Although “By the end of his life Huxley was considered, in some academic circles, a chief of modern plotting and an intellectual of the highest rank,” after taking a quick overall look at his life, I feel he was a limp sort of intellectual full of himself, his words, and his thoughts. I perceived this in the off topic ramblings and flowery prose that is interspersed between a few valid insights in “The Doors of Perception”.
“Heaven and Hell” has even fewer and weaker insights. (I swear if he referred to the “antipodes of the mind” or “preternatural light” one more time I would’ve screamed.)
He was report has it that born into a rich, privileged family and in fact he doesn’t seem much different than the current generation of bored, aimless, youth that have everything handed to them and so turn to drugs as an antidote to their meaningless, apathetic existences.
I also don’t reckon he lived long enough to gain perspective on the pros vs. cons of using “mind altering” drugs. And as with other drug deluded personalities clung to his artificially induced enlightenment above all else.
A much more modern look at psychedelic drugs and their overall effects on the body, mind, and spirit is documented in Jost Sauer’s “Higher and Higher”. A fascinating and compelling drug use odyssey.
One of the main problems with using drugs is that the user looses his ability to glean pleasure and joy from the mundane because he has tasted an artificial pleasure and so everlastingly yearns for that level of pleasure. I presume it is hard to find that level of pleasure without the substance.
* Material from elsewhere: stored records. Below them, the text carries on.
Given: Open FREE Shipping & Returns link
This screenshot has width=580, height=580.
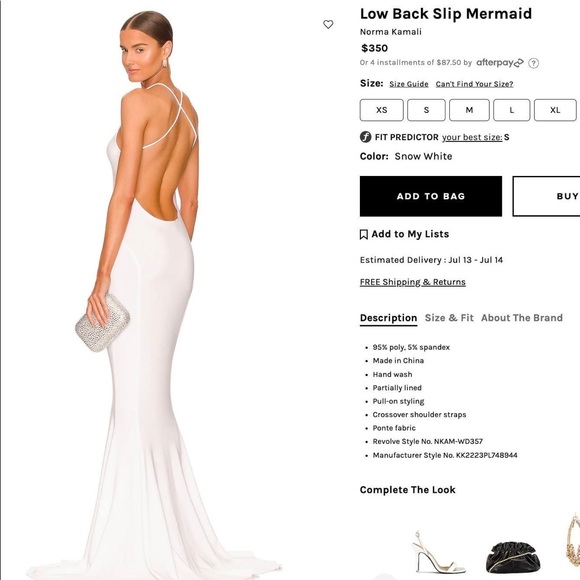Looking at the screenshot, I should click(x=412, y=282).
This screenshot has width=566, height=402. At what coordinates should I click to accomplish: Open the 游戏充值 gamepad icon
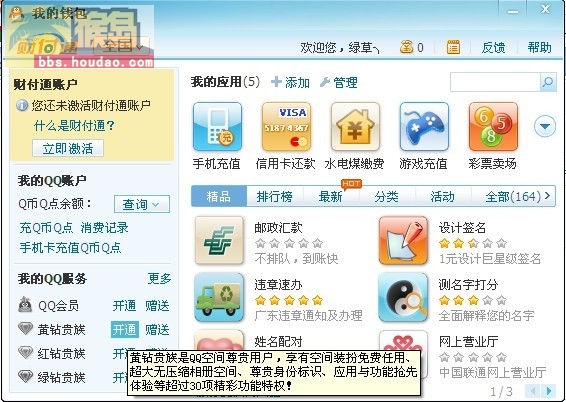[424, 126]
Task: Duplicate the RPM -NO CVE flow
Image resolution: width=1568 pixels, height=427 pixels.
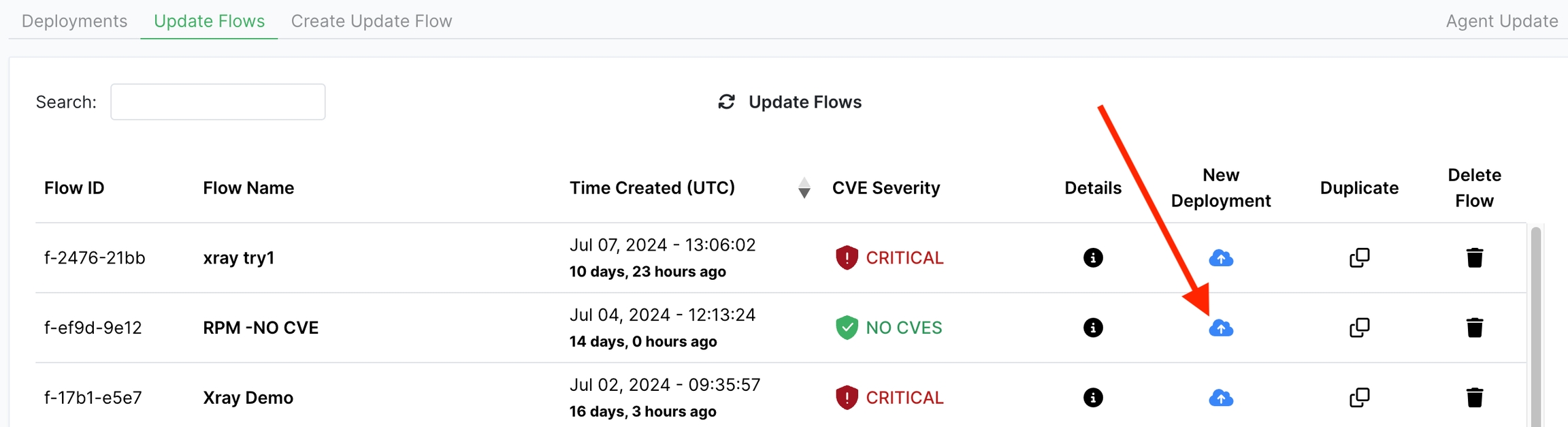Action: click(x=1359, y=328)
Better to never have tasted it and to learn to find comparable levels of joy, peace and contentment in the world as it is.
Drugs are so like a mirage. The pleasure they result in is artificial and drains away as soon as the effects wear off. Wereas if a person learns to find joy and the profound in simple, absolutely simple, everyday things there is no need for drugs. THIS IS A LEARNED THING, you learn it as you go through life and once you do drugs you stop learning this and go honest for the drug instead.
Rating: 1 / 5
I reckon it is on of the best books I have ever read, I would recomend it to everyone.